_What you need to do_. Please count the lines in the records below that contain the string "should", matching case exactly, and reply with only the number.
--- start Task material ---
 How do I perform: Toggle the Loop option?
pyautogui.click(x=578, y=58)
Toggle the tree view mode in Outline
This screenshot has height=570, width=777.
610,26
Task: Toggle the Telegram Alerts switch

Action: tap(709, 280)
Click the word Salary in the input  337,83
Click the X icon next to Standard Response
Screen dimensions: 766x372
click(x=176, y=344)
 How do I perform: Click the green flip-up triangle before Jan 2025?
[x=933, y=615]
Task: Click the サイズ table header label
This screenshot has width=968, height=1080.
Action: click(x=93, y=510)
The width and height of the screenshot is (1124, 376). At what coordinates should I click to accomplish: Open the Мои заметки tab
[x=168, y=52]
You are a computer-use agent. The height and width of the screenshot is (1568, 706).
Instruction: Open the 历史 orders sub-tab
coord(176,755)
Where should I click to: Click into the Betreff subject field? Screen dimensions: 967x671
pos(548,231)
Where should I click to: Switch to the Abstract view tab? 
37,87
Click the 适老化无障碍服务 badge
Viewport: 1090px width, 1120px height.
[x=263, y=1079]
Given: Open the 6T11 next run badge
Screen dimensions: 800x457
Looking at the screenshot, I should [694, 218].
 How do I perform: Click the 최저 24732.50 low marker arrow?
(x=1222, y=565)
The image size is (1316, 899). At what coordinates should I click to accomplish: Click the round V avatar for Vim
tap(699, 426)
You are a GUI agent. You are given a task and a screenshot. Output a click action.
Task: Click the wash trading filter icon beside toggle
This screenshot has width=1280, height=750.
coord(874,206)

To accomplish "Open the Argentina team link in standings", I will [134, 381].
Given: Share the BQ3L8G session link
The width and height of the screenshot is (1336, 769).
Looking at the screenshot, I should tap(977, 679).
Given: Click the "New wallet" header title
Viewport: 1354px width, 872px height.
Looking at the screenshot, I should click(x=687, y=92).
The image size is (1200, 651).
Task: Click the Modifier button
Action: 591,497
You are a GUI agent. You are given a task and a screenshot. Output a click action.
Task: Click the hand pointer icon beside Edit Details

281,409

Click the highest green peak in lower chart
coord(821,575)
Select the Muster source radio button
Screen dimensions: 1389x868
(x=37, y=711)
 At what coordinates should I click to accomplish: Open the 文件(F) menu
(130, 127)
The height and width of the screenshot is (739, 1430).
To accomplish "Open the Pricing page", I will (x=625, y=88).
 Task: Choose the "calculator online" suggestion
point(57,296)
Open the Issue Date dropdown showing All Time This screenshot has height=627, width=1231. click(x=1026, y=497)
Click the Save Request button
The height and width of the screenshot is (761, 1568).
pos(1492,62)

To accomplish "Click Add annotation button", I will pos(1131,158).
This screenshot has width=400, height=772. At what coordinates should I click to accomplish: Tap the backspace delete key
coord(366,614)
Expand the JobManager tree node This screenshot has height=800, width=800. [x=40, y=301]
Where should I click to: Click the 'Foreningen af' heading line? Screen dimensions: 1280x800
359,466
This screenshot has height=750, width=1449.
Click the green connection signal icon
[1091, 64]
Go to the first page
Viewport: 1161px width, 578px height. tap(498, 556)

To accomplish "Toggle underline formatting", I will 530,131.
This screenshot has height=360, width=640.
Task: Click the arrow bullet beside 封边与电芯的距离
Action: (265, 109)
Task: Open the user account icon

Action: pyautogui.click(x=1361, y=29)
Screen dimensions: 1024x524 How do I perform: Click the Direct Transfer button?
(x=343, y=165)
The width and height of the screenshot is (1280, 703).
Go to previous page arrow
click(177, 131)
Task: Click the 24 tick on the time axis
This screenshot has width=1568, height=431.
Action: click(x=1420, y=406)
--- end Task material ---
_Expected output_. 10